First, the OOSM gain is treated as the standard Kalman gain at the measurement time, propagated forward by the state transition matrix.
Second, the past-state estimate is taken from the stored snapshot rather than from a full backward smoother over all intermediate measurements.

Click to view OOSM mathematical proofs

The notation follows Zhang et al., Optimal Update with Out-of-Sequence Measurements.

In Algorithm I of the paper, the optimal gain for an Out-of-Sequence Measurement depends on $U_{k, d}$ , the cross-covariance between the current state $x_{k}$ and the past-state error ${\tilde{x}}_{d | k}$ :

\begin{aligned} {\hat{x}}_{k | k, d} & = {\hat{x}}_{k | k} + K_{d} (z_{d} - H_{d} {\hat{x}}_{d | k}) \\ K_{d} & = U_{k, d} H_{d}^{T} S_{d}^{- 1} \end{aligned}

With the optimal recursion (Eq. 5):

U_{n + 1, d} = (I - K_{n + 1} H_{n + 1}) F_{n + 1, n} U_{n, d}

$F_{n + 1, n}$ propagates the correlation forward in time based on system dynamics. $(I - K_{n + 1} H_{n + 1})$ reduces the correlation based on the information gained from intermediate measurements processed between $t_{d}$ and $t_{k}$ .

First approximation: projected gain

To avoid the computational complexity and storage required to track every intermediate gain $K_{n}$ and measurement matrix $H_{n}$ , the implementation approximates the cross-covariance term. The reduction in correlation due to intermediate updates is assumed negligible for the purpose of the OOSM projection. Mathematically:

(I - K_{n} H_{n}) \approx I

Under this assumption, the recursion in Eq. (5) simplifies to pure dynamic propagation:

U_{n + 1, d} \approx F_{n + 1, n} U_{n, d}

Iterating this from the measurement time $d$ to the current time $k$ , and recognising that the initial cross-covariance $U_{d, d}$ corresponds to the prediction covariance $P_{d | d - 1}$ (or $P_{d | k - l}$ in the paper's notation, Eq. 6):

U_{k, d} \approx F_{k, d} U_{d, d} \approx Φ_{k, d} P_{d | d - 1}

Substituting back into the gain formula:

K_{d} \approx (Φ_{k, d} P_{d | d - 1}) H_{d}^{T} S_{d}^{- 1}

Since the standard Kalman gain at time $d$ is $K = P_{d | d - 1} H_{d}^{T} S_{d}^{- 1}$ , the OOSM gain simplifies to:

K_{d} \approx Φ_{k, d} K

This justifies the "Project" step in the implementation: the correction vector is computed from the snapshot at $t_{m e a s}$ and propagated forward by the state transition matrix $Φ (Δ t)$ ( $F_{k, d}$ ), ignoring the coupling from intermediate measurements that the optimal recursion accounts for.
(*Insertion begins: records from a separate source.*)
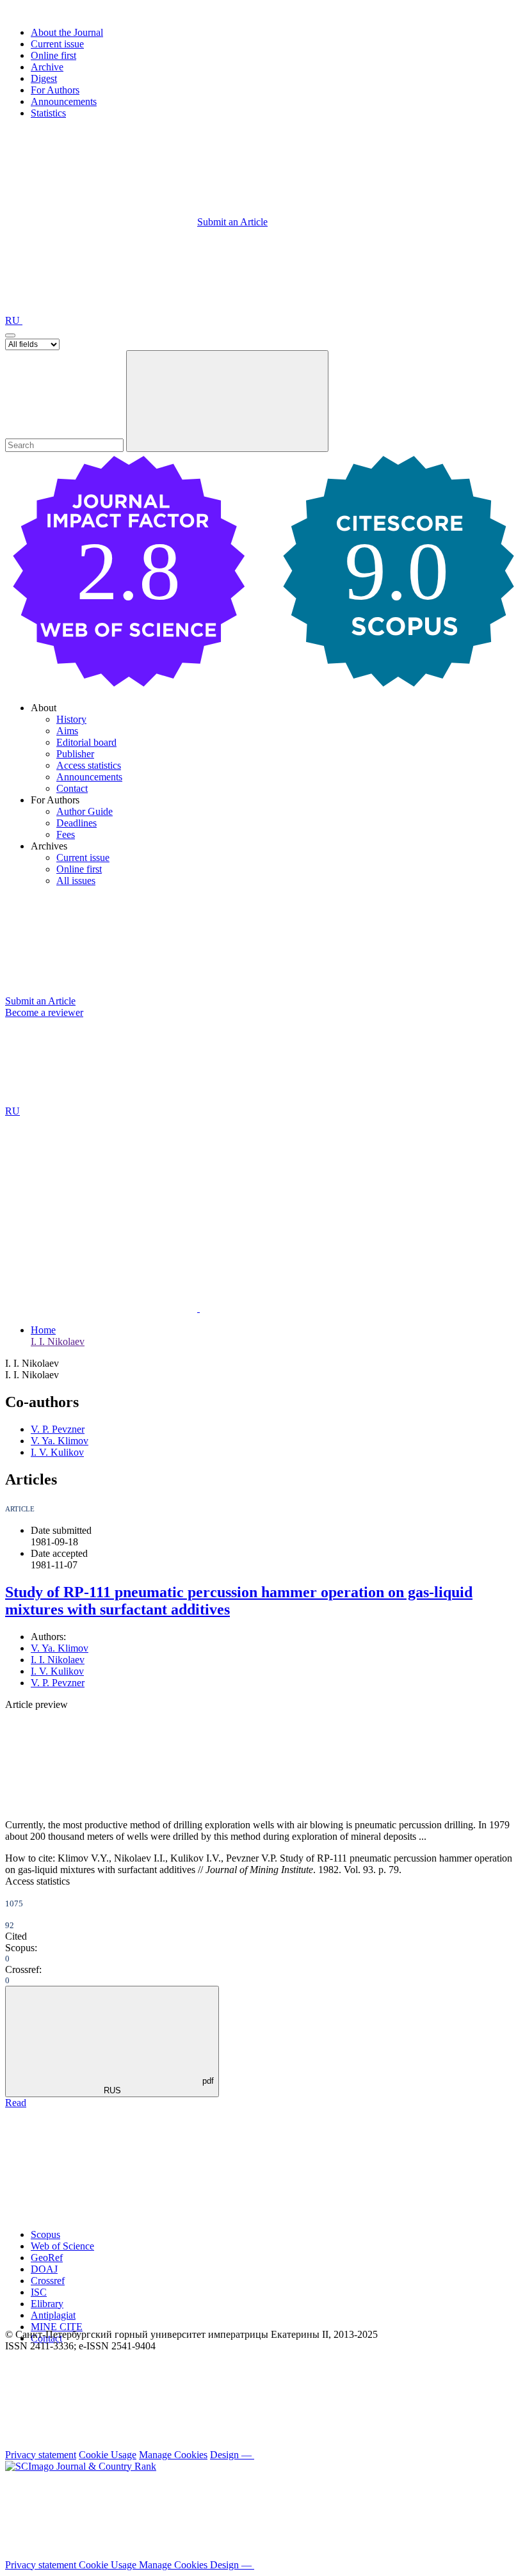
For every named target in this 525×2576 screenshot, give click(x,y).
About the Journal (67, 32)
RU (13, 320)
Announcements (64, 101)
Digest (44, 78)
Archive (47, 66)
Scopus (45, 2234)
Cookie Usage (107, 2454)
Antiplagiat (53, 2315)
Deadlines (76, 822)
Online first (53, 55)
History (71, 719)
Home (43, 1329)
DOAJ (44, 2269)
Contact (72, 788)
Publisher (75, 753)
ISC (39, 2292)
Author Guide (84, 811)
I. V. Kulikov (57, 1452)
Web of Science (62, 2246)
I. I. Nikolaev (58, 1341)
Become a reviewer (44, 1012)
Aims (67, 730)
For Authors (55, 90)
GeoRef (47, 2257)
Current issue (57, 43)
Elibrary (47, 2303)
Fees (65, 834)
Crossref (48, 2280)
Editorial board (86, 742)
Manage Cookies (173, 2454)
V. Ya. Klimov (59, 1440)
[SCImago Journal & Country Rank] (80, 2466)
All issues (75, 880)
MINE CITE (57, 2326)
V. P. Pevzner (58, 1429)
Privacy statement (40, 2454)
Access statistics (88, 765)
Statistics (48, 113)
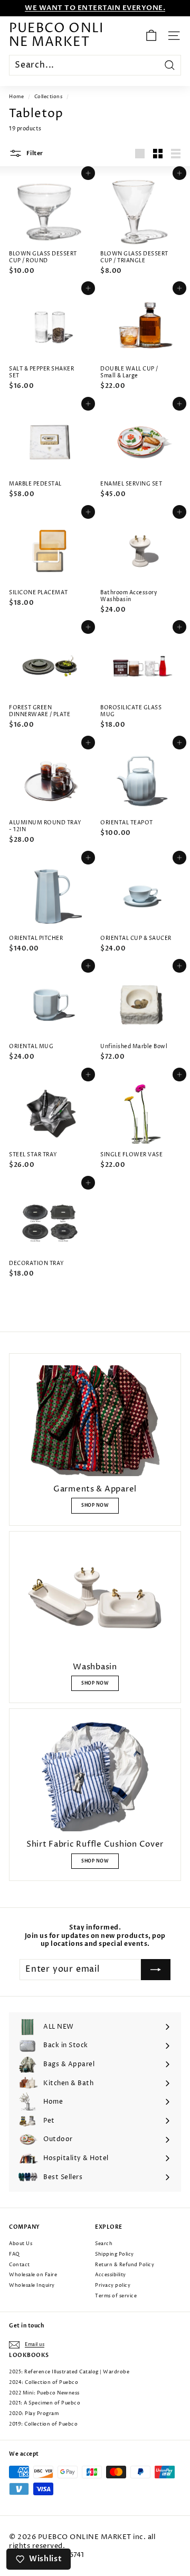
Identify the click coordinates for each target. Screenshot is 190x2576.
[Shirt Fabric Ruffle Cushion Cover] (95, 1775)
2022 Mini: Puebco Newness (44, 2393)
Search (103, 2243)
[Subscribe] (155, 1969)
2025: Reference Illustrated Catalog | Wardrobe (69, 2372)
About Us (20, 2243)
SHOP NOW (95, 1505)
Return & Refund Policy (124, 2264)
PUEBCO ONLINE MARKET (56, 36)
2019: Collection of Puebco (43, 2424)
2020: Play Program (34, 2413)
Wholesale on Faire (33, 2274)
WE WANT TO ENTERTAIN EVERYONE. (95, 8)
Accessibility (110, 2274)
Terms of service (116, 2296)
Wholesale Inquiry (32, 2285)
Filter (34, 153)
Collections (48, 97)
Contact (19, 2264)
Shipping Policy (114, 2254)
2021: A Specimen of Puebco (44, 2403)
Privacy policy (112, 2285)
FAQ (14, 2254)
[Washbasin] (95, 1598)
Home (16, 97)
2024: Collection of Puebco (43, 2382)
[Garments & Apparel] (95, 1420)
The storage cost drops from $O (N)$ matrices to a fixed-size circular buffer of snapshots, and the correction stays consistent with the system's motion model.

Second approximation: stored prediction instead of full smoothing

The paper's globally optimal update uses the smoothed past-state estimate and covariance.

Optimal innovation. The innovation in Eq. (3) is
${\tilde{z}}_{d | k} = z_{d} - H_{d} {\hat{x}}_{d | k}$
where ${\hat{x}}_{d | k}$ is the estimate of the state at time $d$ conditioned on all measurements up to time $k$ .
Optimal covariance. The innovation covariance $S_{d}$ in Eq. (4) uses $P_{d | k}$ , the error covariance at time $d$ given all data up to $k$ .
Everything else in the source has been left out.